◆ Aim of the task ◆
A faithful copy of the whole listing is the goal. Match it exactly.

[[ Supplied material, beginning ]]

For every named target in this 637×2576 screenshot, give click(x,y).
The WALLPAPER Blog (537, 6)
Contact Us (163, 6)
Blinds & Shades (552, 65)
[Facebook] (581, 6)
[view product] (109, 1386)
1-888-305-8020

[[ Supplied material, end ]]

◆ Exercise answer ◆
For every named target in this 637×2576 screenshot, give click(x,y).
The WALLPAPER Blog (537, 6)
Contact Us (163, 6)
Blinds & Shades (552, 65)
[Facebook] (581, 6)
[view product] (109, 1386)
1-888-305-8020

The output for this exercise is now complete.